Insight: Chernoff is the same exponential Markov method, but with an exact ψ. The optimization condition ψ'(λ*)=t becomes an explicit equation whose solution encodes the tilted (exponentially reweighted) Bernoulli distribution, and the exponent becomes a KL divergence.

Key Takeaways

  • The exponential Markov method is the universal engine: apply Markov to e^{λX} to turn P(X≥t) into an mgf/CGF bound.

  • The cumulant-generating function ψ_X(λ)=log E[e^{λX}] controls tail decay; for sums of independent variables, ψ adds: ψ_{∑Xᵢ}(λ)=∑ψ_{Xᵢ}(λ).

  • Tail bounds are optimization problems: P(Z≥t) ≤ exp( inf_{λ>0}(ψ_Z(λ)−λt) ) = exp(−sup_{λ>0}(λt−ψ_Z(λ))).

  • The ψ(λ) vs λt picture is geometric duality: maximizing the gap λt−ψ(λ) gives the best exponent; the optimizer satisfies ψ'(λ*)=t when differentiable.

  • Hoeffding’s lemma gives a quadratic upper bound on ψ for bounded variables, implying sub-Gaussian tails; Hoeffding’s inequality follows by summing ψ and optimizing λ.

  • For Bernoulli/Binomial sums, Chernoff bounds use a sharper ψ and yield KL-divergence exponents exp(−nD(q||p)), often tighter than Hoeffding.

  • In high-probability estimation, concentration turns (ε,δ) requirements into explicit sample complexity like n ≥ log(2/δ)/(2ε²) for [0,1] averages.

Common Mistakes

  • Forgetting to center: bounding P(S≥t) when you really need P(S−E[S]≥t) changes ψ and often worsens constants or breaks symmetry.

  • Optimizing λ with the wrong sign (e.g., using λ>0 for a lower tail); for P(Z≤−t) you typically apply the method to −Z (or λ<0).

  • Assuming Hoeffding always beats everything: it ignores variance and distribution shape; Bernstein/Chernoff can be much tighter when additional information exists.

  • Mixing up t for sums vs averages: if Z = \bar{X}−E\bar{X}, then the corresponding sum deviation is n·t, which changes exponents by n.

Practice

easy

Let X₁,…,X_n be independent with Xᵢ ∈ [−1,2]. Give a bound on P(|\bar{X}−E\bar{X}| ≥ ε).

Hint: Use two-sided Hoeffding on the sum with (bᵢ−aᵢ)=3, then translate from S to \bar{X}.

Show solution

Here (bᵢ−aᵢ)=3 for each i, so V=∑(bᵢ−aᵢ)² = n·9 = 9n.

For S=∑Xᵢ and μ=E[S], Hoeffding gives:

P(|S−μ| ≥ t) ≤ 2 exp(−2t²/V) = 2 exp(−2t²/(9n)).

Now |\bar{X}−E\bar{X}| ≥ ε is equivalent to |S−μ| ≥ nε, so t=nε:

P(|\bar{X}−E\bar{X}| ≥ ε) ≤ 2 exp(−2(nε)²/(9n)) = 2 exp(−2nε²/9).

medium

Let S ∼ Binomial(n,p).
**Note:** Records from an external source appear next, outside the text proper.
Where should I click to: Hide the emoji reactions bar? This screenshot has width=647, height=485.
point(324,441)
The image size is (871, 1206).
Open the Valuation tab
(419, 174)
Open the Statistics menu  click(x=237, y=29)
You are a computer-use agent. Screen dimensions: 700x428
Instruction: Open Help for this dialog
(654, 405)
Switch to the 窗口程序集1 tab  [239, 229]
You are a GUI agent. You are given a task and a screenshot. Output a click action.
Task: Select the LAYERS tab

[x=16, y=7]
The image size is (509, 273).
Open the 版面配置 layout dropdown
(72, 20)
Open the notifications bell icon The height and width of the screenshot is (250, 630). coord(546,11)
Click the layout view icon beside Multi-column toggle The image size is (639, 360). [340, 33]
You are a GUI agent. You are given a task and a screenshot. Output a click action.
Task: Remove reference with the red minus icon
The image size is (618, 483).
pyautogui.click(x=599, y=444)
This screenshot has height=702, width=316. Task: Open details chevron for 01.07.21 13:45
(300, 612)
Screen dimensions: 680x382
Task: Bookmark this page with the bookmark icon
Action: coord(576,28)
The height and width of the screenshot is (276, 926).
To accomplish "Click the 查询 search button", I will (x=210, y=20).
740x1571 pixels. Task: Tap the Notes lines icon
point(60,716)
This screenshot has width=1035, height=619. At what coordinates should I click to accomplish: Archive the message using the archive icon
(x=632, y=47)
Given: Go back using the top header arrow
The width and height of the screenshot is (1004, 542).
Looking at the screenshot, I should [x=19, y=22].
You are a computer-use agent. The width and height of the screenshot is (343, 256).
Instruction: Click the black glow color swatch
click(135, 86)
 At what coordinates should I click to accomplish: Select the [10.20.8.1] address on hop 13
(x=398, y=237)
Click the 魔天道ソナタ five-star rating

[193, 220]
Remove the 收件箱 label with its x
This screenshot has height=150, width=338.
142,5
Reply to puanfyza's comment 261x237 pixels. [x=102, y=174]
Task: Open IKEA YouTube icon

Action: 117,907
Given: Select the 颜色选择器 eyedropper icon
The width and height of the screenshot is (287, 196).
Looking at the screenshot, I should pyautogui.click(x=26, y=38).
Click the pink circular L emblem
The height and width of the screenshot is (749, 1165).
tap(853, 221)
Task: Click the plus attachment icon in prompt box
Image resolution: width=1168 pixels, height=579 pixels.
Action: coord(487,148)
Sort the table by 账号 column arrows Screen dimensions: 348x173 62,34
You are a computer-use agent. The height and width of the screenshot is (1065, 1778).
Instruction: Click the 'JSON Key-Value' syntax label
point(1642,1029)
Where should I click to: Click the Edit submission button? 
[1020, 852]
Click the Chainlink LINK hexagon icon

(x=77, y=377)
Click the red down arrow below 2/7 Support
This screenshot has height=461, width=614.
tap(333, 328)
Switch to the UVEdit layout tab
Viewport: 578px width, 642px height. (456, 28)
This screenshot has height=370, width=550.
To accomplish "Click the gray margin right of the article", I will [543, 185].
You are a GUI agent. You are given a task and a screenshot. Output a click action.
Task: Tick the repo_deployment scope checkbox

Using the exponential Markov method, show that for any λ>0:

P(S/n ≥ q) ≤ exp(n[log(1−p+pe^{λ}) − λq]). Then write the condition that defines the optimal λ*.

Hint: Compute E[e^{λS}] via independence; then differentiate the exponent per-sample and set to zero.

Show solution

Exponential Markov:

P(S≥nq)=P(e^{λS}≥e^{λnq})≤E[e^{λS}]/e^{λnq}.

For Bernoulli X, E[e^{λX}]=1−p+pe^{λ}. For S=∑Xᵢ, E[e^{λS}]=(1−p+pe^{λ})^n.

Thus

P(S/n ≥ q) ≤ (1−p+pe^{λ})^n / e^{λnq} = exp(n[log(1−p+pe^{λ}) − λq]).

For optimal λ*, minimize f(λ)=log(1−p+pe^{λ}) − λq.

Set derivative to zero:

f'(λ)=(pe^{λ})/(1−p+pe^{λ}) − q = 0,

so λ satisfies (pe^{λ})/(1−p+pe^{λ*}) = q.

hard

Suppose Xᵢ ∈ [0,1] independent, and you want P(\bar{X} − E\bar{X} ≥ ε) ≤ δ (one-sided). Solve for the smallest n that Hoeffding guarantees.

Hint: Use the one-sided Hoeffding bound exp(−2nε²) and solve exp(−2nε²) ≤ δ.

Show solution

For Xᵢ∈[0,1], Hoeffding one-sided gives:

P(\bar{X} − E\bar{X} ≥ ε) ≤ exp(−2nε²).

Require exp(−2nε²) ≤ δ.

Take logs:

−2nε² ≤ log δ.

Multiply by −1 (flip):

2nε² ≥ log(1/δ).

Thus

nlog(1/δ)2ε2.n \ge \frac{\log(1/\delta)}{2\varepsilon^2}.